With the 12 code clash being relatively close, is there a way to fix this? Given the comments before this one, I would expect at least one more capsicumed app had the same problem?
(In reply to Goran Mekić from comment #7) > I would expect at least one more capsicumed app had the same problem? I think dhclient may be the only program that uses all of pidfile, capsicum, and chroot.
(In reply to Mark Johnston from comment #4) > I realize that this doesn't address the general problem, but what's > the reason for chrooting in the first place now that dhclient runs > in capability mode? Perhaps we could enter capability mode, and iff that fails try chroot?
(In reply to Ed Maste from comment #9) In addition, how about we also keep dhclient pidfiles under /var/run/dhclient so that dhclient doesn't have access to /var/run/* via the directory descriptor?

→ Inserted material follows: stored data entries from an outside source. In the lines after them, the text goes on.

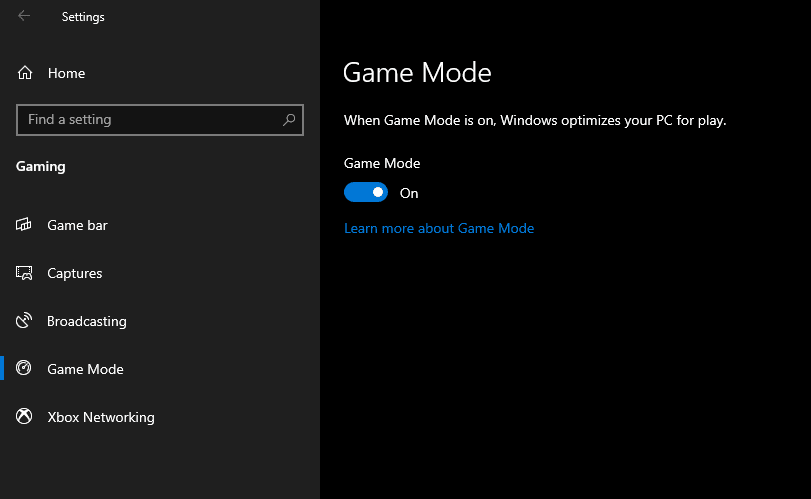Click the Game bar sidebar icon
The image size is (811, 499).
coord(25,225)
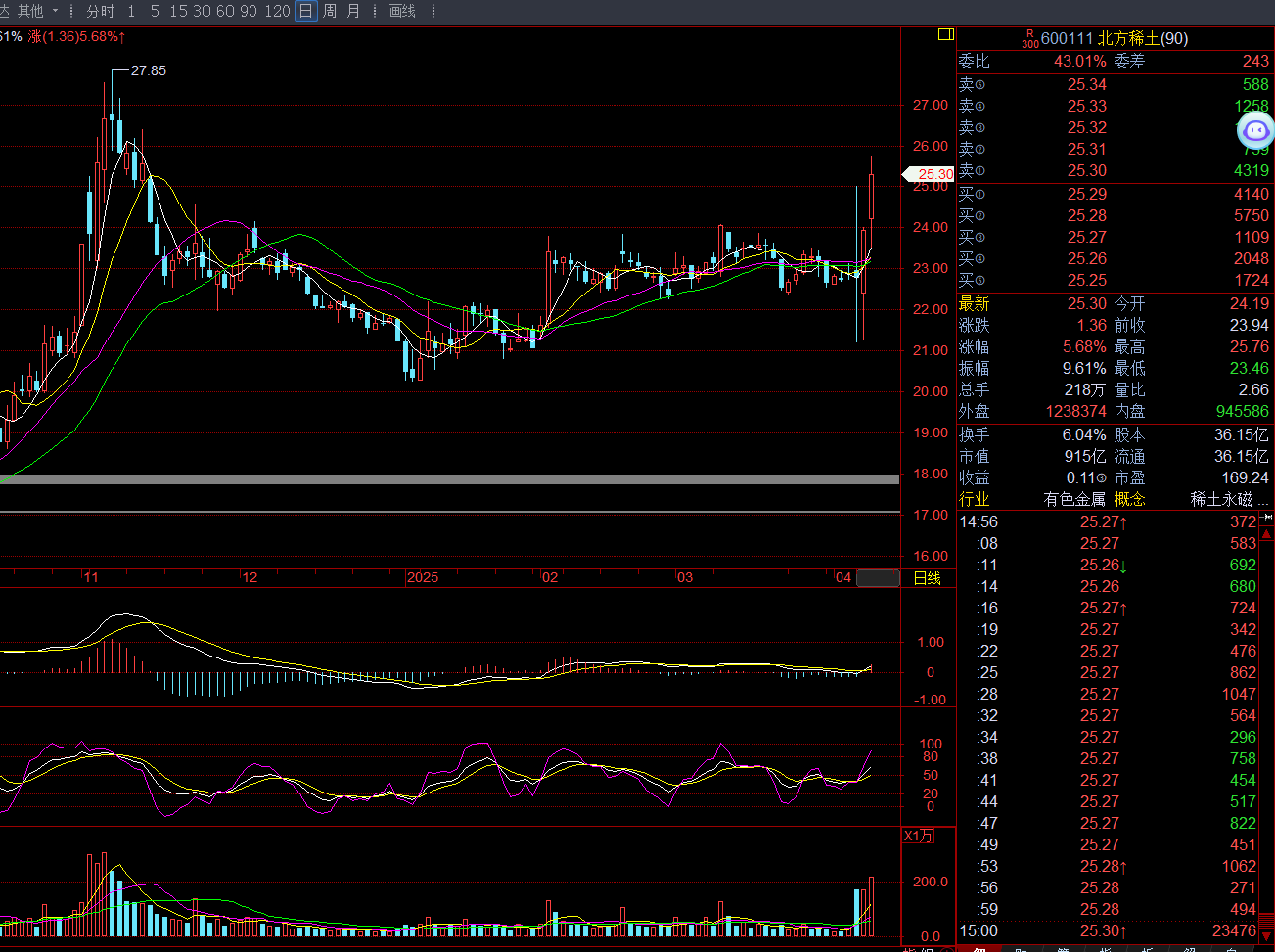Click the pin icon above tick list scrollbar

[1265, 521]
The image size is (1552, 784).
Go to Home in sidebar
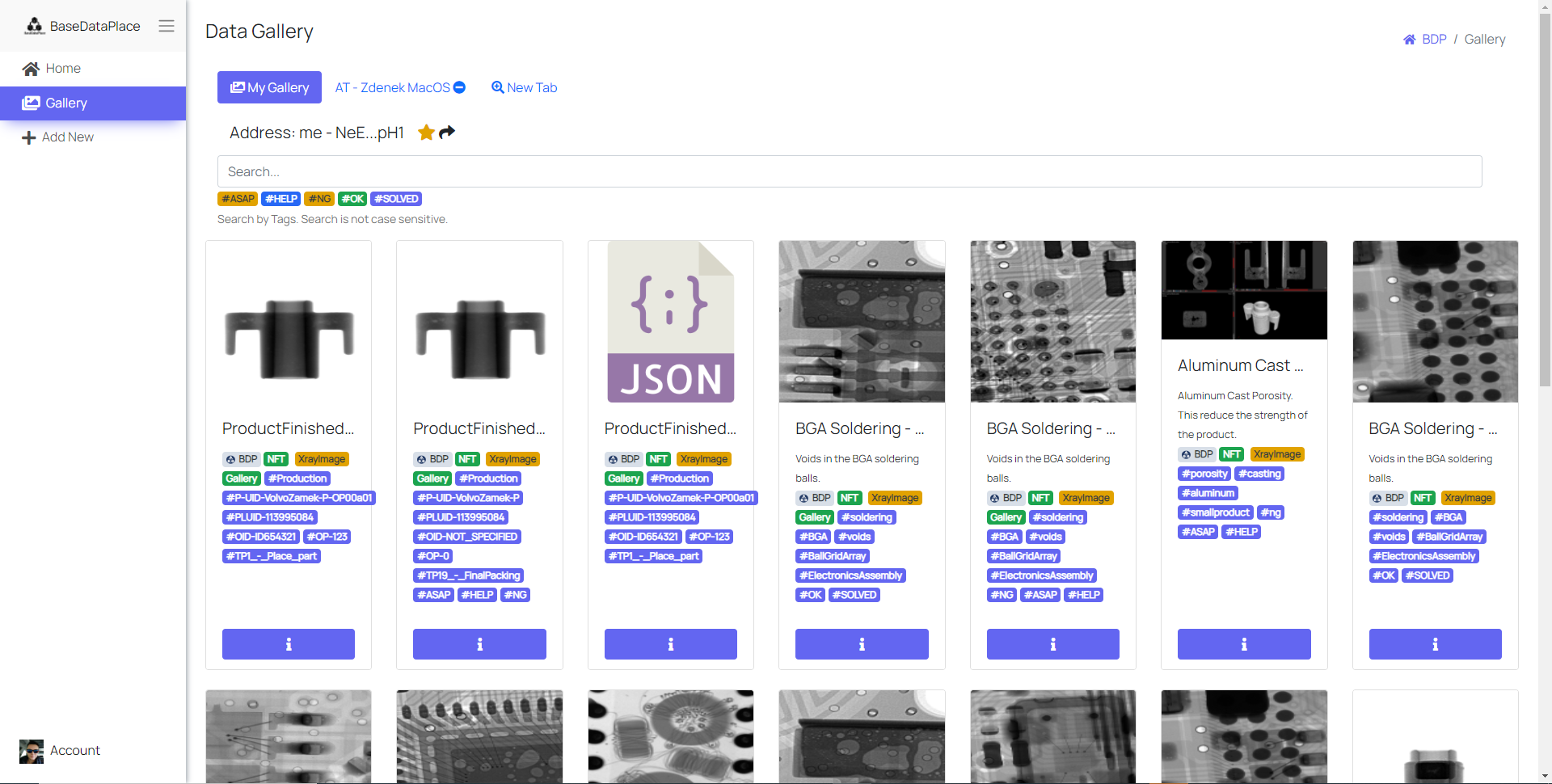63,69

I think that this represents the best compromise, and is relatively simple: https://reviews.freebsd.org/D16584
A commit references this bug: Author: markj Date: Mon Aug 6 16:22:02 UTC 2018 New revision: 337382 URL: https://svnweb.freebsd.org/changeset/base/337382 Log: dhclient: Don't chroot if we are in capability mode. The main dhclient process is Capsicumized but also chroots to restrict filesystem access. With r322369, pidfile(3) maintains a directory descriptor for the pidfile, which can cause the chroot to fail in certain cases. To minimize the problem, only chroot if we fail to enter capability mode, and store dhclient pidfiles in a subdirectory of /var/run, thus restricting access via pidfile(3)'s directory descriptor. PR: 223327 Reviewed by: cem, oshogbo Sponsored by: The FreeBSD Foundation Differential Revision: https://reviews.freebsd.org/D16584 Changes: head/etc/mtree/BSD.var.dist head/sbin/dhclient/dhclient.8 head/sbin/dhclient/dhclient.c head/sbin/init/rc.d/dhclient
Committed the workaround in r337382. The general problem still exists, and I'm not sure what the best solution is. Anything that uses pidfile(3) and chroot(2) is susceptible to the problem. I think r337382 is a desirable change regardless: there's no point in chrooting if we're in capability mode, and there might be multiple dhclient pidfiles so it's nice to keep them in their own subdirectory.